The current recommendation by the National Cholesterol Education Program for men and women at high risk for CHD is that the intake of saturated fat should be reduced to 7% of total energy intake. The American Heart Association (AHA), in its just-published 2007 guidelines for CHD prevention in women, calls for limiting saturated fat intake to 10% and if possible 7% . One might ask, where are the statistically significant data to back up these recommendations? Lots of interested individuals have looked for the data, but don't seem to be able to find it ! In the AHA guidelines, they appear to give only one reference directly related to saturated fat and women, a small British study of 2002 . It found no relationship for men, but found risk for women, although the data were not adjusted for confounding to the extent done in the much larger and longer Harvard study mentioned above, which found no connection between CHD risk and fat or saturated fat for women [21,22]. Aside from the WHI study mentioned above, the AHA document does not include in its bibliography any of the negative studies concerning saturated fat and CHD, and in particular the Harvard study, and the guidelines obviously ignore all of these results. Also, this AHA guideline is for women, and yet two of the studies cited concerning diet and CHD risk were done only on men and the British study of both men and women cited found no connection for CHD and saturated fat in men anyway! Thus important studies, including a highly relevant one from the premier center of nutritional epidemiology in the world, are ignored and more or less irrelevant ones cited. The guidelines are titled "evidence based."

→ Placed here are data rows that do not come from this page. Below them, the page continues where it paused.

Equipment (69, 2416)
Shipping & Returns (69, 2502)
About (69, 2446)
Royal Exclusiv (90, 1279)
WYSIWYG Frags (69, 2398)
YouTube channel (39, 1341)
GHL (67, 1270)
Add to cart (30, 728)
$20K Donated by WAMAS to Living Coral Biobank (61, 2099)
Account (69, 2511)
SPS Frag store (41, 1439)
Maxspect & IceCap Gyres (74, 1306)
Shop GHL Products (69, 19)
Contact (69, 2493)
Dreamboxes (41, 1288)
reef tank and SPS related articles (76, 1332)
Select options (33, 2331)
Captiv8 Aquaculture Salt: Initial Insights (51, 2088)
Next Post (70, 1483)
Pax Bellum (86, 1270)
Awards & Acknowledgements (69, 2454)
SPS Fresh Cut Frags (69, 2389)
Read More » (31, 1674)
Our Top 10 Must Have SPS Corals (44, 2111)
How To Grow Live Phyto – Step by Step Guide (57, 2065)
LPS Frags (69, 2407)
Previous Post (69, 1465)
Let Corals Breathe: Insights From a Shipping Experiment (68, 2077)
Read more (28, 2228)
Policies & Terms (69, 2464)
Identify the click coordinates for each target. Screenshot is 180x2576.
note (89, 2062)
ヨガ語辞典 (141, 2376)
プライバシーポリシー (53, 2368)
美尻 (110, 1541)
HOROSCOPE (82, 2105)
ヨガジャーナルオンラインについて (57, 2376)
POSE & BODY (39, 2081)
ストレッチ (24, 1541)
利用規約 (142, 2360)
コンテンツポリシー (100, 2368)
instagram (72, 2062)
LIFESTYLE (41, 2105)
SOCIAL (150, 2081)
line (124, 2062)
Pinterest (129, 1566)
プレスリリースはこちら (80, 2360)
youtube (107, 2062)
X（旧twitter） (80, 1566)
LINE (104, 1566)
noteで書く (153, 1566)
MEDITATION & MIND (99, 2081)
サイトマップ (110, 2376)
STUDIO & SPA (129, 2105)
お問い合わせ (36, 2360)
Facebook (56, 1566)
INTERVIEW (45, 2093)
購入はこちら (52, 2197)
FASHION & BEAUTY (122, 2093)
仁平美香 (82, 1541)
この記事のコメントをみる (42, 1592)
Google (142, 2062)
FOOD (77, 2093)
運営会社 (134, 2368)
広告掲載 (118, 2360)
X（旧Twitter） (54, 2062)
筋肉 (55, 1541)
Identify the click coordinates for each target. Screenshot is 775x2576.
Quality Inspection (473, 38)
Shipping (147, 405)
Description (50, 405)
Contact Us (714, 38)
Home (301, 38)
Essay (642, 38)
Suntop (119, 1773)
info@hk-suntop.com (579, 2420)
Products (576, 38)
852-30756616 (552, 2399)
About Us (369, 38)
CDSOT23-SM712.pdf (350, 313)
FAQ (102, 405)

Thus the French Paradox appears to be based on an exaggerated and probably even totally wrong view of the importance of dietary fat in general and saturated fat in particular in connection with the risk of CHD. Therefore the paradox may in fact be a fantasy. However, the mystery of the low CHD mortality would remain, and the possible explanations advanced above would still be relevant since they are not dependent on the fat hypothesis. Some may find the above discussion contains sufficient reasons to imitate selected features of the French lifestyle. For those for whom this notion has appeal, the two books cited above will provide valuable and detailed guidance.